### Exercise requirements
In the text on loss of sovereignty over Agalega, what military law did the Seychelles agreement apply to Indian troops?

### Text under study
_ _ _ _
Loss of sovereignty 
Sovereignty is linked to the notion of nationhood, independence, territorial borders, internal decision-taking, national pride and patriotism. It is also intimately linked and derived, in this case, from the Constitution of Mauritius which lists Agalega as being a constituent part of the sovereignty of the Republic of Mauritius. In the absence of any freedom of information (FOIA) laws in Mauritius, it is difficult to factually confirm but the construction of an Indian military base in Agalega for the Indian Navy and for military aircraft of the Indian Air Force appears to have been completed and is a fait accompli. CSIS in May 2022 released images of aeroplane hangars on Agaléga for India's P-8I Poseidon aircraft which were nearing completion in November 2022.

The extent of the loss of sovereignty with the Indian "occupation" of Agalega with regard to the nationhood of Mauritius (running down the population of creoles on the island by not allowing births is drawing parallels with the British Colonials in the Chagos Archipelago), its independence (with regard to Mauritius' inability hence to avoid being drawn into a global nuclear war and becoming an unwilling nuclear holocaust victim) is difficult to assess given the secrecy of the military agreement with India but this has affected national pride and the patriotism of Mauritian citizens as perceiving this militarisation of Agalega as being modern day Indian neo-colonialism.

In the same year that Mauritius signed its agreement with India, in 2015, India also signed a military agreement with Seychelles in respect of Assumption Island. The Seychelles military agreement (with a same length runway) had clauses about whether or not Indian troops would fall under Seychellois or Indian military law. It was Indian military law.
_ _ _ _
### Extracted information

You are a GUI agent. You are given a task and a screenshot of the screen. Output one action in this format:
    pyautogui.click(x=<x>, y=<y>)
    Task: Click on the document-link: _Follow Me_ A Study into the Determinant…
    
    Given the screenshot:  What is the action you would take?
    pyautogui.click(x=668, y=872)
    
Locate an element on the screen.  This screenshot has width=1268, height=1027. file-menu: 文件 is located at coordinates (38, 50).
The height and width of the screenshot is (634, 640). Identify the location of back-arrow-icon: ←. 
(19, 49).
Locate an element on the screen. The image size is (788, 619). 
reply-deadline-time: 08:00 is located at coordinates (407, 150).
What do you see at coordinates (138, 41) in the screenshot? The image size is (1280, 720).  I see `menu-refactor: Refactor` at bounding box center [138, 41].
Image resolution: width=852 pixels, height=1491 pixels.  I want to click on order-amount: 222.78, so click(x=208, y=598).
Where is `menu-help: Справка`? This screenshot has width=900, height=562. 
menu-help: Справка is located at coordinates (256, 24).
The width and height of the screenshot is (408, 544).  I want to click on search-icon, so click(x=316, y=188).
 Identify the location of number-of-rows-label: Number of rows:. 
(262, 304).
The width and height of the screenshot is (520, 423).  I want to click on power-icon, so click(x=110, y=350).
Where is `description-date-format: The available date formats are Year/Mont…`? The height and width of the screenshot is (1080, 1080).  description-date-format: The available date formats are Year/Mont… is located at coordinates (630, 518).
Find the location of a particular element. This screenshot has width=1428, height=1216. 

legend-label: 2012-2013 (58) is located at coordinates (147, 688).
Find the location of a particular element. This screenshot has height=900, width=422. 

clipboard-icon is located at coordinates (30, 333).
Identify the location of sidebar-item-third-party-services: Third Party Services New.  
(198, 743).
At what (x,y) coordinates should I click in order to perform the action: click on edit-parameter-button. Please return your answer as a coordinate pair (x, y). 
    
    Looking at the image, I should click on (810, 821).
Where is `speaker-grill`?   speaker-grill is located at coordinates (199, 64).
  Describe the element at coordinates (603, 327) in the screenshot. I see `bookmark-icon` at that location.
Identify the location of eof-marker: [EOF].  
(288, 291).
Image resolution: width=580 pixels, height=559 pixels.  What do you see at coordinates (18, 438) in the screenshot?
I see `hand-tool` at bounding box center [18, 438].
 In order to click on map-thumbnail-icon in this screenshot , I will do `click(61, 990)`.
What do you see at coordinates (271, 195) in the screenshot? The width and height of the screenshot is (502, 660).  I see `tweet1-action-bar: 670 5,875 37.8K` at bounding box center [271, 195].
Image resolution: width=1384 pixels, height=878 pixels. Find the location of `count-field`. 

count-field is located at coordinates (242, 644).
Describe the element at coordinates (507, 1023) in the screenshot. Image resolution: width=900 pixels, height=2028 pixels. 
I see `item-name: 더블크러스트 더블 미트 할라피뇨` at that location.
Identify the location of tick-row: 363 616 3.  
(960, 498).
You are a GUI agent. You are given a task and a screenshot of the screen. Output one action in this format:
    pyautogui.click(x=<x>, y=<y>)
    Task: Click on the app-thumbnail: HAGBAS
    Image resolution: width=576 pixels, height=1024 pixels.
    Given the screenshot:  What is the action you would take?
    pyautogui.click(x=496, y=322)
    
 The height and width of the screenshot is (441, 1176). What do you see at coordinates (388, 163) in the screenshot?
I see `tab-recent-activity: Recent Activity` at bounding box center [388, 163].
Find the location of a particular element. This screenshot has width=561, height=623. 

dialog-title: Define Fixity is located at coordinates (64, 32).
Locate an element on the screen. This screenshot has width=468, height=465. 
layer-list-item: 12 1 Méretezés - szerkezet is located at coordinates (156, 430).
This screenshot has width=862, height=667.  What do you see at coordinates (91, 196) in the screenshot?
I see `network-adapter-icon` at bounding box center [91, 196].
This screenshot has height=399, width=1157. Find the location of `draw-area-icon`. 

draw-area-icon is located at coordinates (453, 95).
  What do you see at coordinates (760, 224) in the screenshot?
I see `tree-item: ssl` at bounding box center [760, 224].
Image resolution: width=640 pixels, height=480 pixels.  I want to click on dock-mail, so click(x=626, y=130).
_ _ _ _
### Answer box
Indian military law.